▶ _SET EXERCISE_
Swap every "icon" in the listing below for "symbol", and keep everything else unchanged.

======== EXERCISE MATERIALS ========

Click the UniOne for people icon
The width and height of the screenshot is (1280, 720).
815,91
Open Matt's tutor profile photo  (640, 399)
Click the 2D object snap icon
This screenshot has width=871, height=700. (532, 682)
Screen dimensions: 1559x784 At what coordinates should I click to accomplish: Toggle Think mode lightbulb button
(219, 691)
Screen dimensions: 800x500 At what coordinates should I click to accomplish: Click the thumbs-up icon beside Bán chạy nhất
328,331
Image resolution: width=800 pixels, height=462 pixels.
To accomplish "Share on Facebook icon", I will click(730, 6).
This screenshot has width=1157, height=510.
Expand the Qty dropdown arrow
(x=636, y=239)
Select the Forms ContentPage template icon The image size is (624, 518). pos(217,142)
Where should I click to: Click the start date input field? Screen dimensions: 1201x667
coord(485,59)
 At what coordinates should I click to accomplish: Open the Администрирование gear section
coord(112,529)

========

▶ _THE SOLUTION_
Click the UniOne for people symbol
The width and height of the screenshot is (1280, 720).
815,91
Open Matt's tutor profile photo  (640, 399)
Click the 2D object snap symbol
This screenshot has width=871, height=700. (532, 682)
Screen dimensions: 1559x784 At what coordinates should I click to accomplish: Toggle Think mode lightbulb button
(219, 691)
Screen dimensions: 800x500 At what coordinates should I click to accomplish: Click the thumbs-up symbol beside Bán chạy nhất
328,331
Image resolution: width=800 pixels, height=462 pixels.
To accomplish "Share on Facebook symbol", I will click(730, 6).
This screenshot has width=1157, height=510.
Expand the Qty dropdown arrow
(x=636, y=239)
Select the Forms ContentPage template symbol The image size is (624, 518). pos(217,142)
Where should I click to: Click the start date input field? Screen dimensions: 1201x667
coord(485,59)
 At what coordinates should I click to accomplish: Open the Администрирование gear section
coord(112,529)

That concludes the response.